• _TASK TO CARRY OUT_:
Working from the records below, return word for word the line that contains "Instruction: Apply italic" and each line after it, ending with the last. Skip all pictures.

• _Data records_:
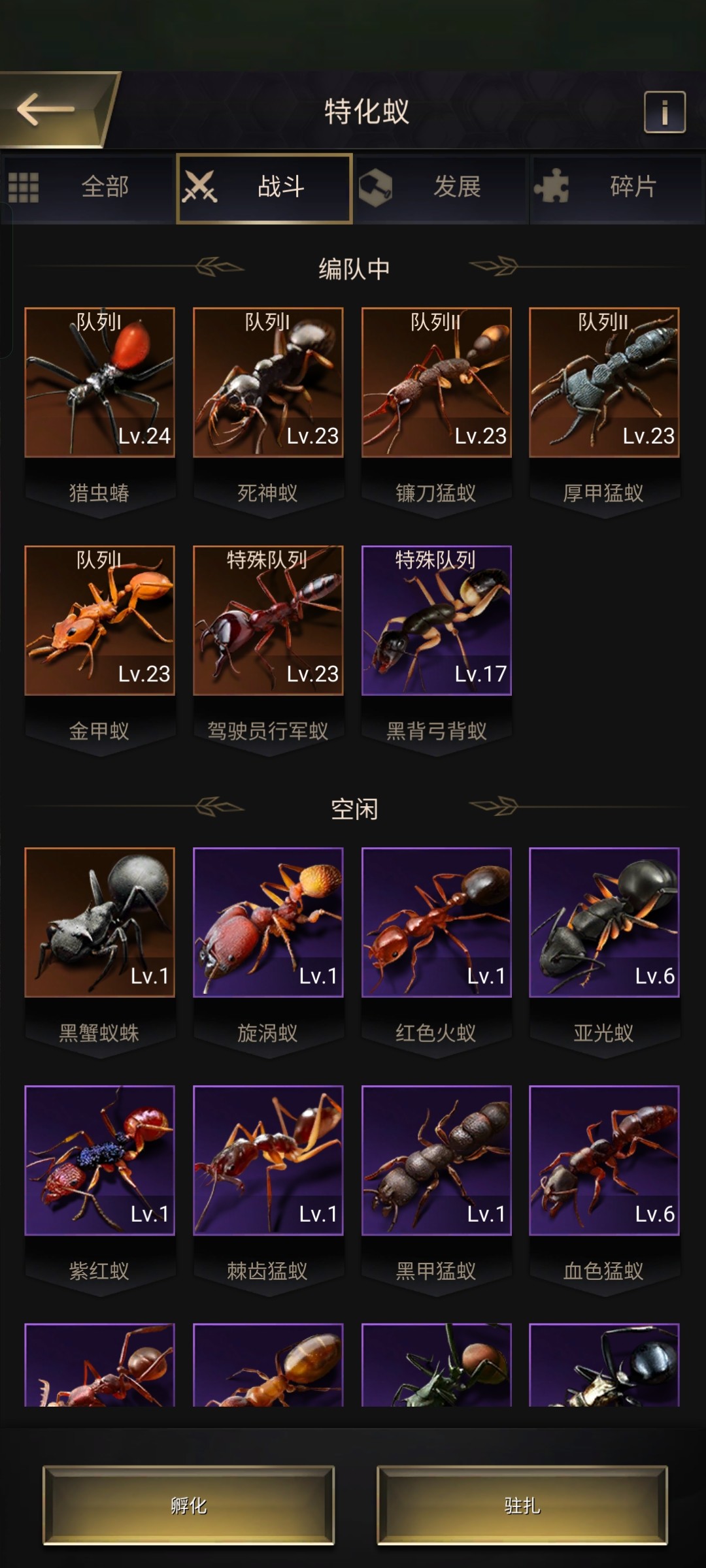The image size is (706, 1568).
Task: Select the 血色猛蚁 Lv.6 card
Action: click(604, 1160)
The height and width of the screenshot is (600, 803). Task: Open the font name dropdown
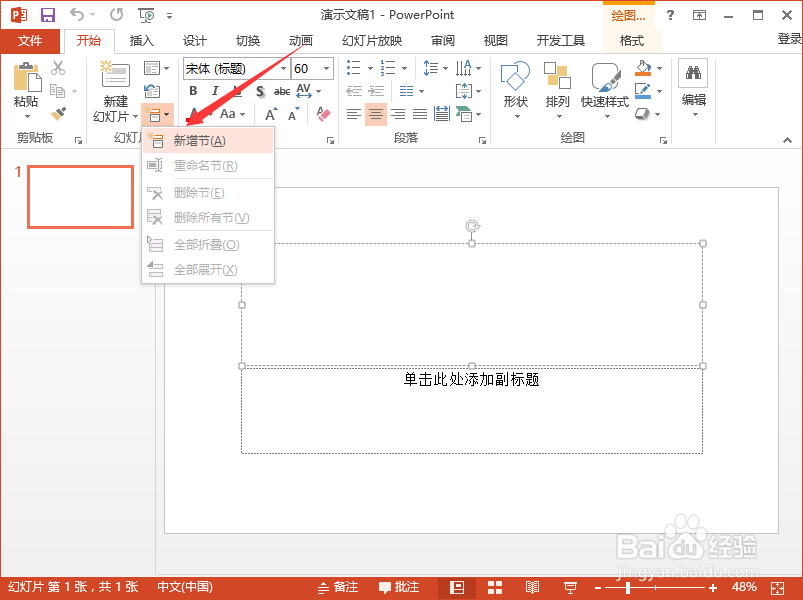(x=284, y=68)
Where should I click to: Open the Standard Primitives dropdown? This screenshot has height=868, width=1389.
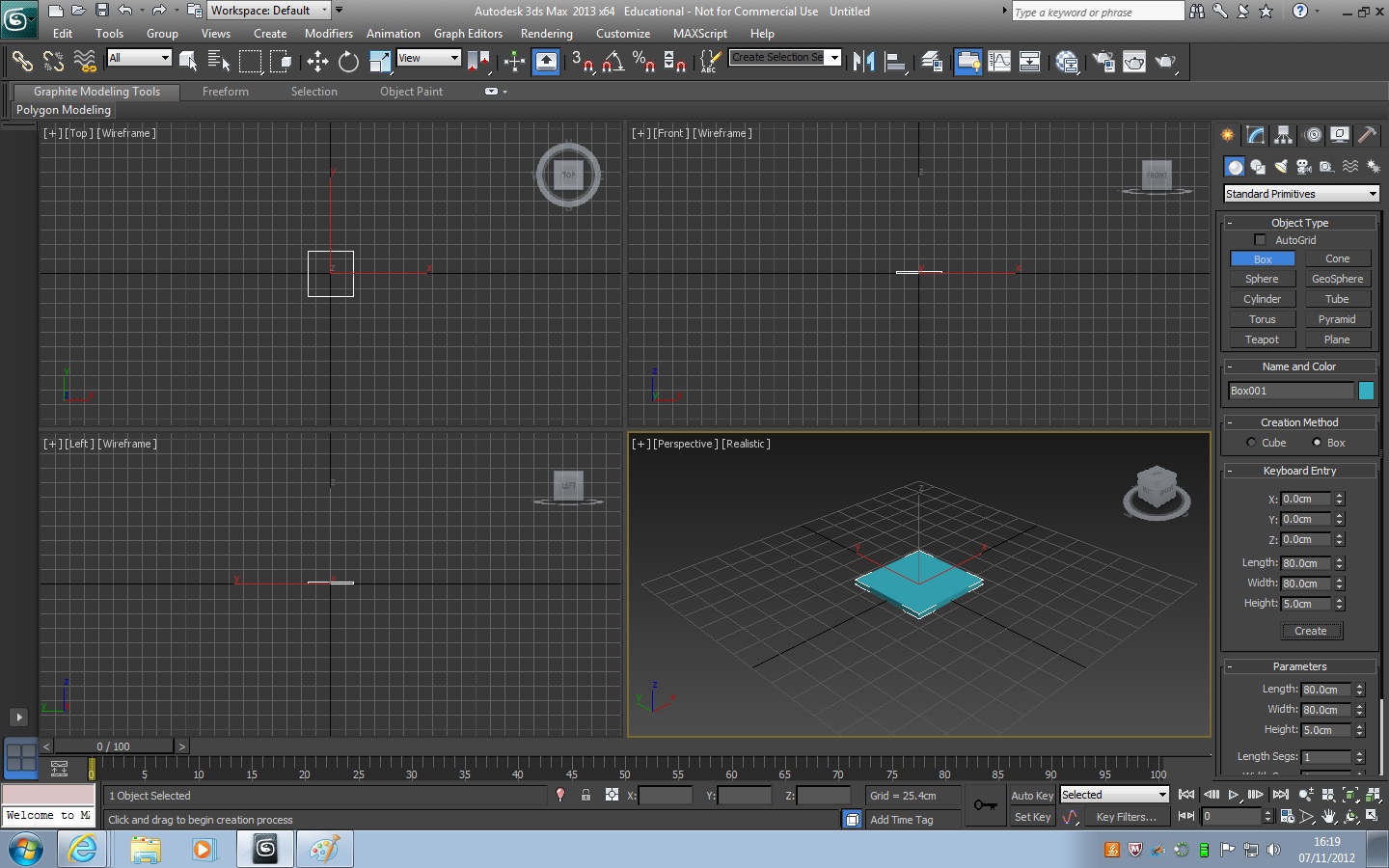coord(1300,193)
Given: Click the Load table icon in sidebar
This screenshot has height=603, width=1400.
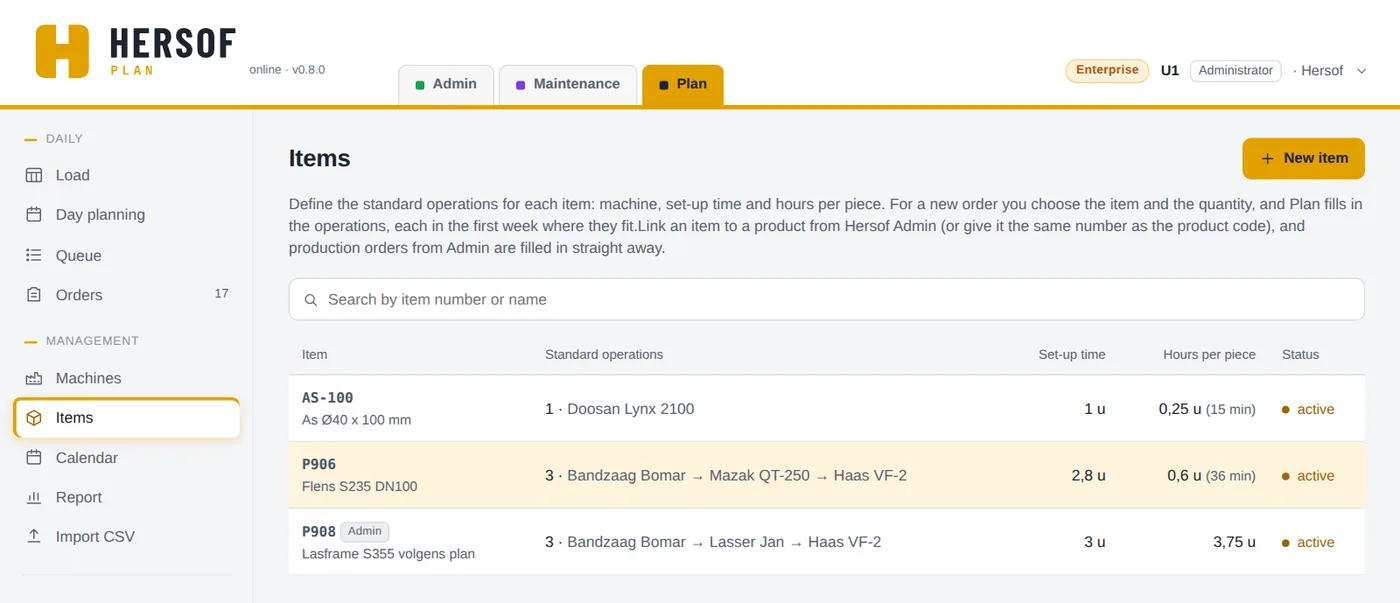Looking at the screenshot, I should [x=34, y=175].
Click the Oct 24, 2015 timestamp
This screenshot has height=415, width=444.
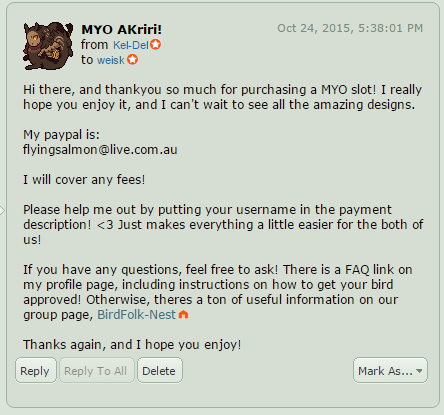tap(350, 28)
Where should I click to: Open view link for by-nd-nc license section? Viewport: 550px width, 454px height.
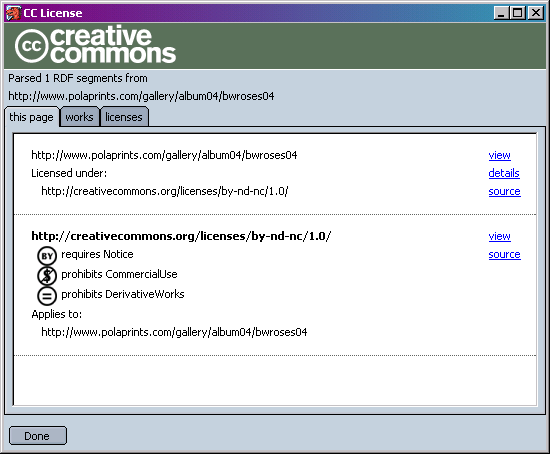(x=499, y=236)
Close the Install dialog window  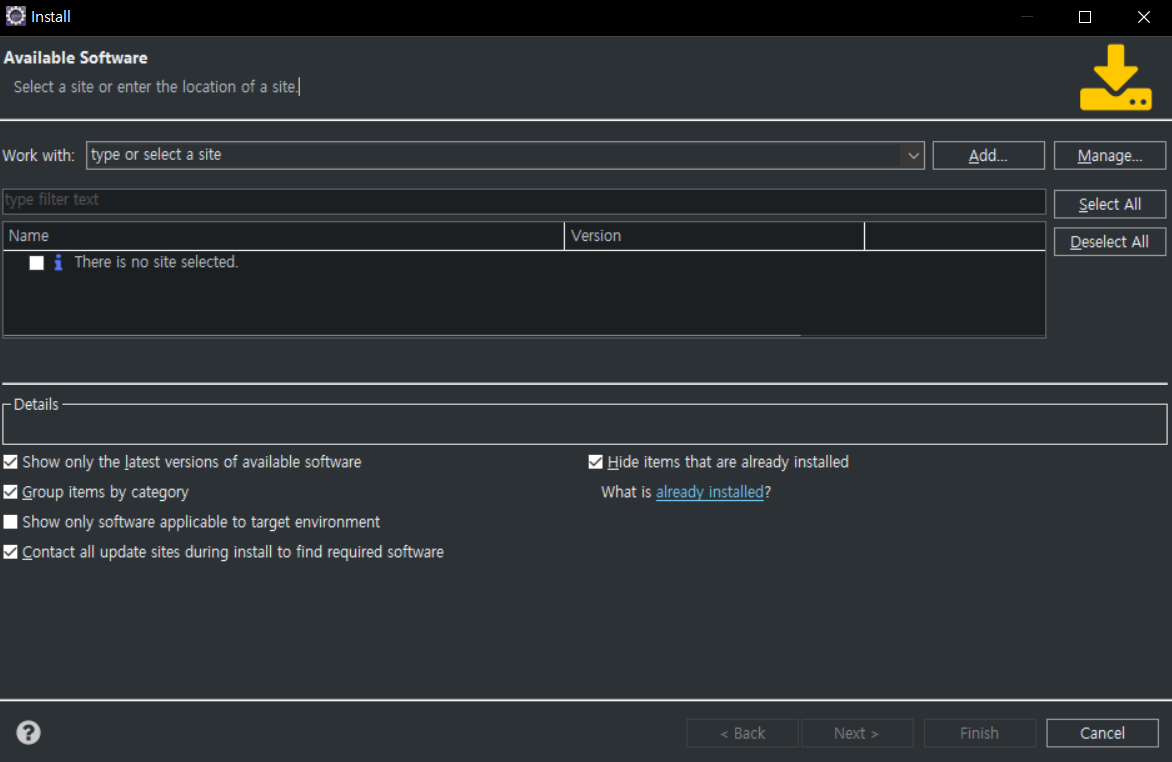coord(1143,17)
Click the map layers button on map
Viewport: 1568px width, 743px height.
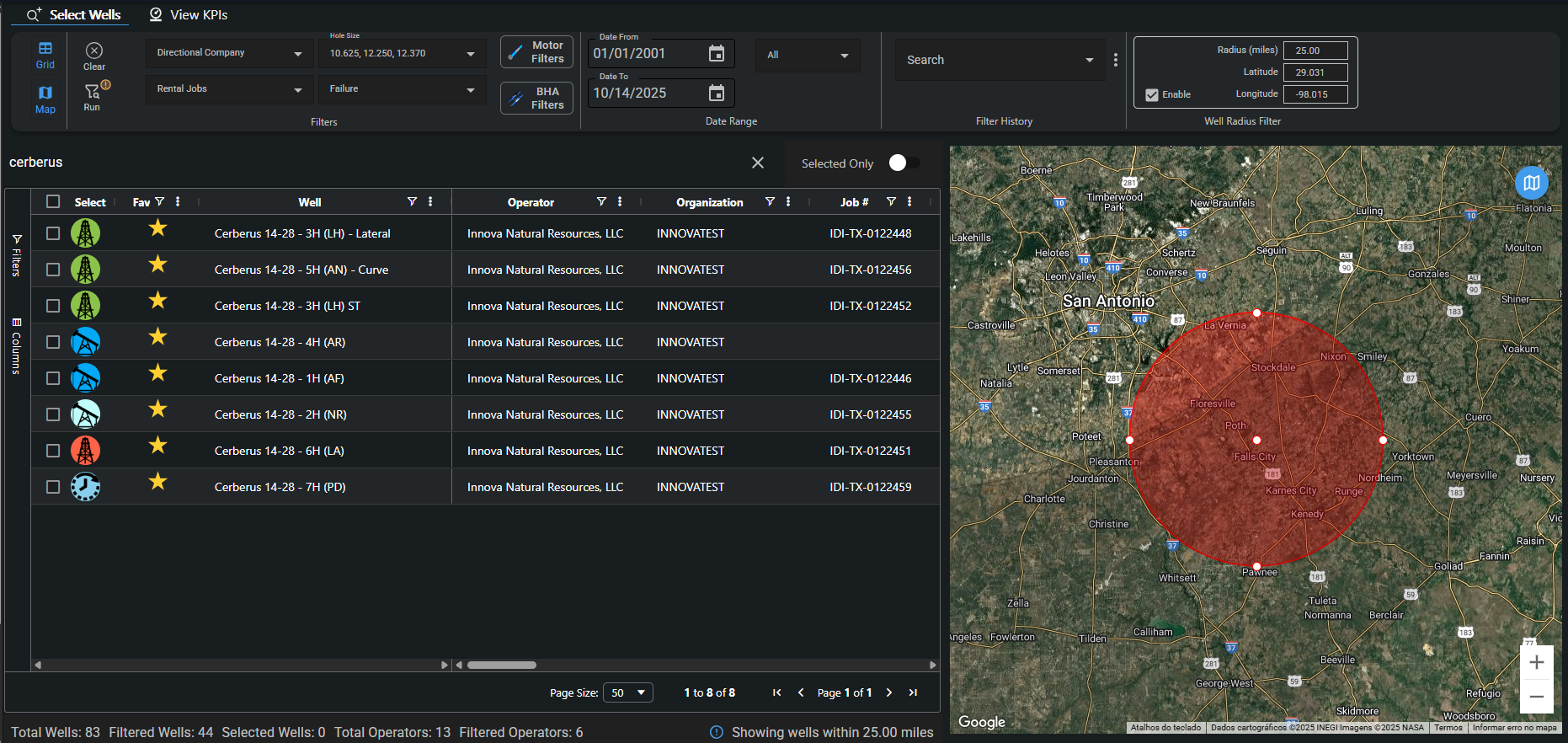(1531, 183)
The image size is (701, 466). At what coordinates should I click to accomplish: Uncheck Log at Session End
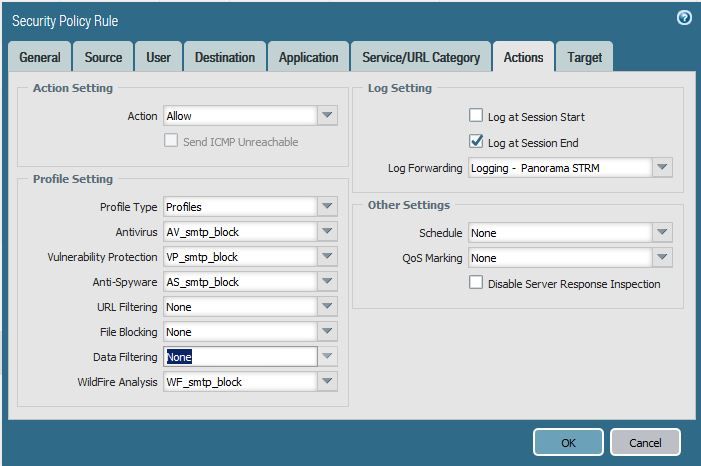[477, 142]
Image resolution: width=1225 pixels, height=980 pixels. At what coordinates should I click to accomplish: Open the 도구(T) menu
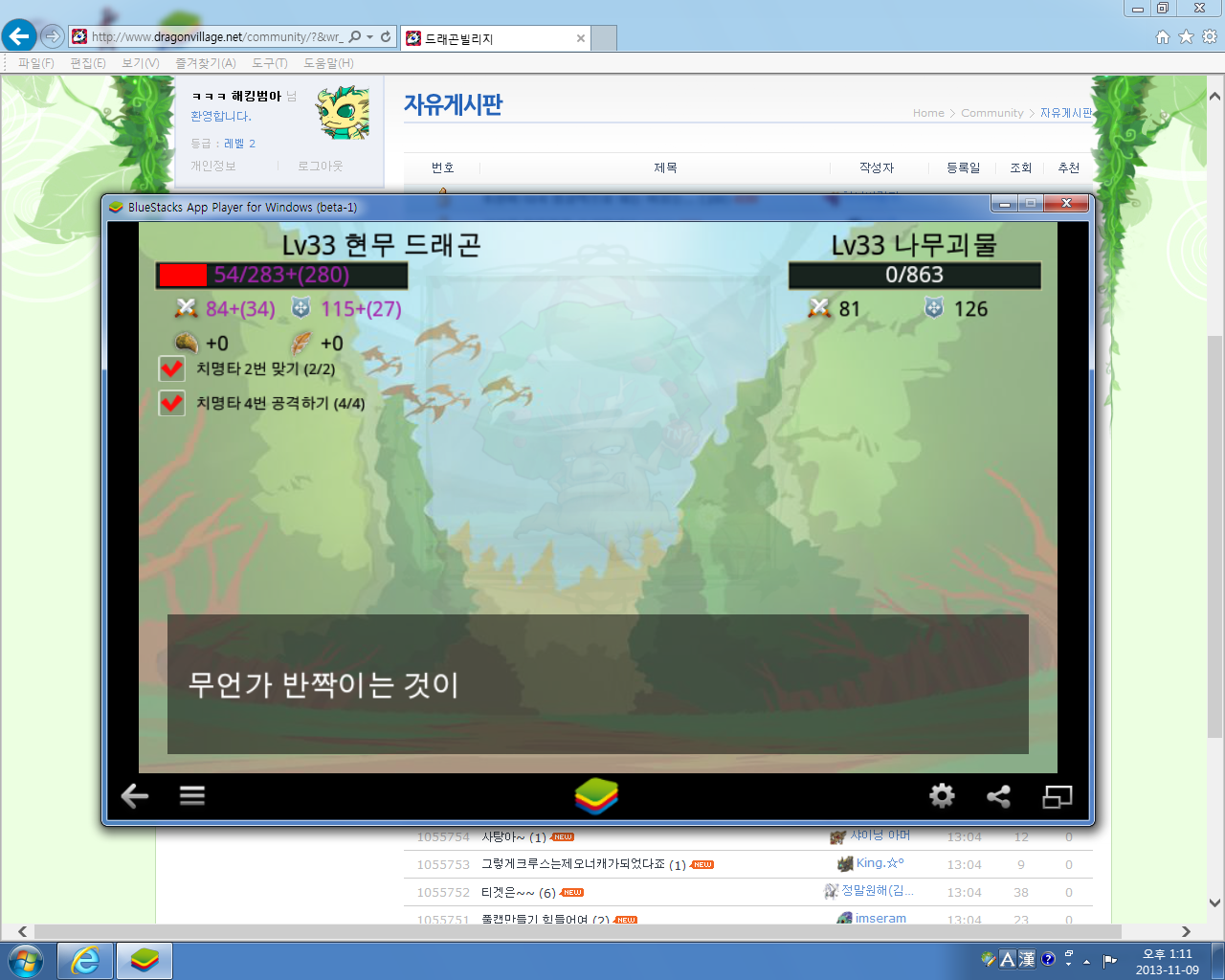tap(269, 63)
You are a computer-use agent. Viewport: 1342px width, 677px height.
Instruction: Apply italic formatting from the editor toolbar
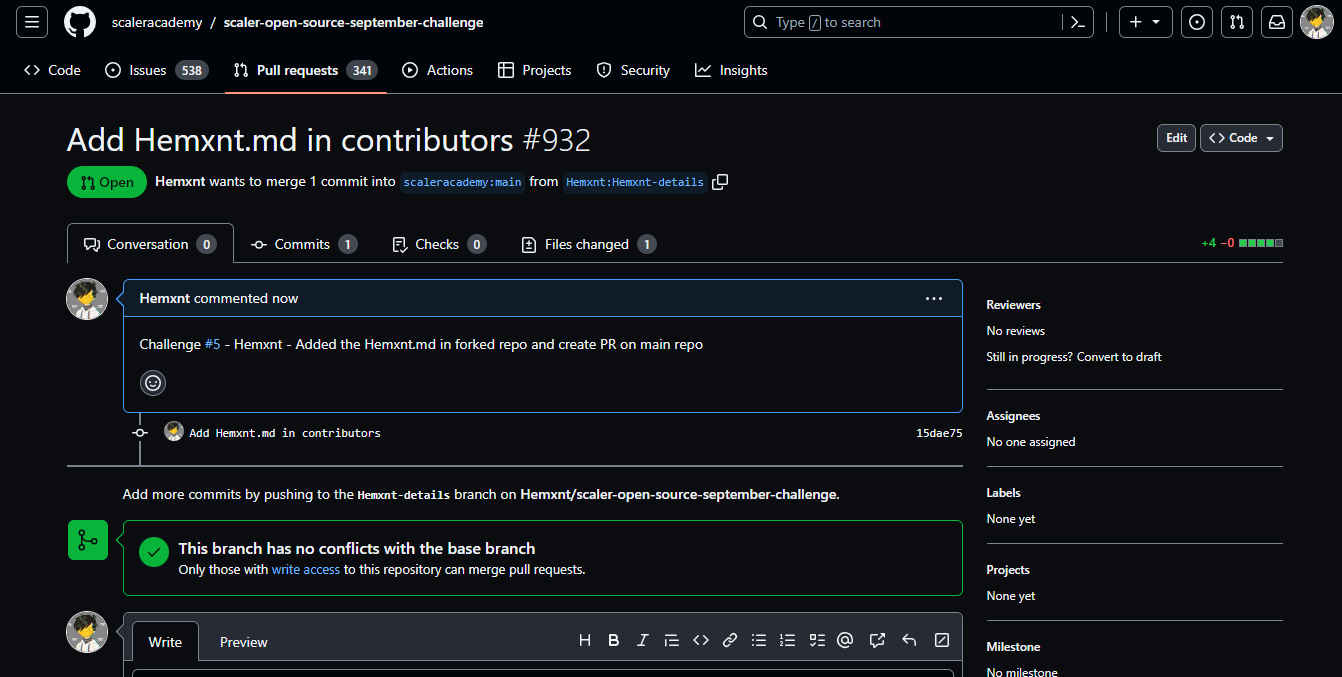point(642,640)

• _EXPECTED ANSWER_:
Instruction: Apply italic formatting from the editor toolbar
point(642,640)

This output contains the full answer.